Clock gene Bmal1 in mice embryo is dispensable for early embryo development but critical for live birth

In adult animals, the significance of circadian clocks in the regulation of physiology is well established. However, the physiological roles of embryonic clock genes on early embryo development, implantation and perinatal survival are still unclear. In the present study, using genotyping, embryo culture and transfer, the early embryo development, implantation, and perinatal survival of Bmal1+/+, Bmal1+/- and Bmal1-/- embryo were studied. At cleavage stage, the genotype ratio of Bmal1+/+, Bmal1+/- and Bmal1-/- embryo was 1:1.97:0.95, respectively (p > 0.05). Morula or early blastocyst developmental ratio was 83.8 +/- 14.3, 87.1 +/- 9.2 and 88.7 +/- 1 4.5%, respectively (p > 0.05).

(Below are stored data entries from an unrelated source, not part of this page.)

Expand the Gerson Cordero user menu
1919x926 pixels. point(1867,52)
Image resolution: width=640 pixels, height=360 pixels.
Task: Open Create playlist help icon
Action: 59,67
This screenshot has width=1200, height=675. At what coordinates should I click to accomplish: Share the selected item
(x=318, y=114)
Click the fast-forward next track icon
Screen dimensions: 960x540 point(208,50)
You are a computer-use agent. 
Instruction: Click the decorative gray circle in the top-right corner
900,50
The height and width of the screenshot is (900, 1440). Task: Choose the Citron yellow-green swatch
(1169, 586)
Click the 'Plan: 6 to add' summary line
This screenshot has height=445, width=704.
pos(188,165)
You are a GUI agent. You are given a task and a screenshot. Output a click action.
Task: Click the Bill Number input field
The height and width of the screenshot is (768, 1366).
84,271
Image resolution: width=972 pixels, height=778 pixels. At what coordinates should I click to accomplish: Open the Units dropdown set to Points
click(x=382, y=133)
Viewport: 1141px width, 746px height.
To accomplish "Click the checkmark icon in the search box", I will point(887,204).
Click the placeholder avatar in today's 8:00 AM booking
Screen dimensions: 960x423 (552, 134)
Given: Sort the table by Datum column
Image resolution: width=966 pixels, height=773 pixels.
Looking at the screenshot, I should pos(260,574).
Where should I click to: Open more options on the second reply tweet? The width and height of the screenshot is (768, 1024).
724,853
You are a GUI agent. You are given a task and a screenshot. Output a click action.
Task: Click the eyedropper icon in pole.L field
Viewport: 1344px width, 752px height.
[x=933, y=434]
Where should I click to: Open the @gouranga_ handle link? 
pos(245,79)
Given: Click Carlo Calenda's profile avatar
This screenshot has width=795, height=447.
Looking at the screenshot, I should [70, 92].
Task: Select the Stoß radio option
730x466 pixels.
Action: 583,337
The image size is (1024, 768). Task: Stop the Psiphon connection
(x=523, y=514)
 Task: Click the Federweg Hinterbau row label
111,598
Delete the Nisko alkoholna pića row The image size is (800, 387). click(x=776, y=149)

After transferring of the three types of embryos to pseudopregnant wild-type mice, the implantation sites 4days later was 7.7 +/- 0.9, 7.2 +/- 1.2 and 7.5 +/- 0.5 (n=4, F = 0.265, p = 0.773). Mean litter size of the mice after transferring with the three types of embryos was 5.5, 6.0, and 3.0 (n = 3, F = 30.3, p = 0.001). The development of Bmal1 null embryos was not impaired in preimplantation and early implantation stages, but the litter size had a trend to decrease.